Former KPMG employee settles insider tipping and trading allegations with OSC

A former KPMG LLP employee has settled allegations of insider tipping and trading with the Ontario Securities Commission.

As part of the settlement, Andrei Miguel Postrado, 28, must “disgorge” $200,375, the profit he made from the trading, and pay a penalty of $20,000.

The Toronto resident has also been banned from trading securities for seven years. He can, however, trade within specified retirement accounts once all his penalties and fees — which include $8,500 to cover the cost of the OSC’s investigation — are paid.

According to an agreed statement of facts submitted in the settlement document, Postrado obtained confidential undisclosed material information about three companies at KPMG during the summer and fall of 2015, when he worked in the real estate and construction tax department.

“Andrei purchased securities of the reporting issuers while possessed of undisclosed material information… that each of the Reporting Issuers was going to be bought by another entity,” the OSC document says.

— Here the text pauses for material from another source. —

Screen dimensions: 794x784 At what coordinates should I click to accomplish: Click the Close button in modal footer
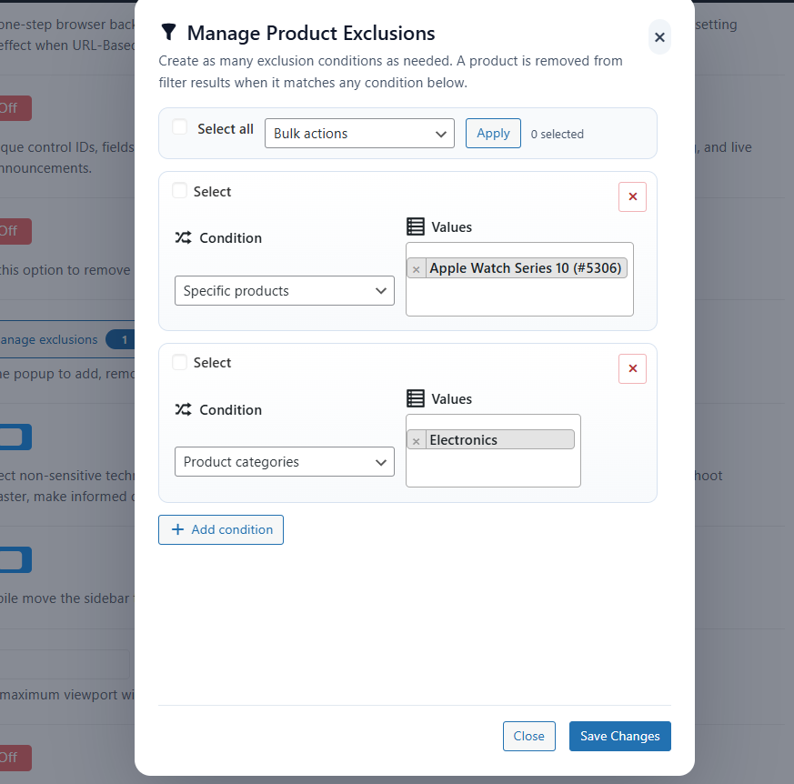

After the transactions were announced, Postrado sold the securities he had purchased for a profit of just over $200,000.

Postrado also conveyed the undisclosed material information to his father Fernando Postrado, according to the settlement document.

The senior Postrado settled allegations of insider trading with the OSC last month.

At that time, KPMG issued a statement saying that Andrei Postrado was terminated after the accounting firm was contacted by the OSC December of 2015.

“Given the firm’s commitment to conduct ourselves at all times with the highest integrity and respect for the law, we were appalled to learn of these allegations,” KPMG said in the statement. “We are confident that this was an isolated incident and is in no way reflective of how we conduct our business.”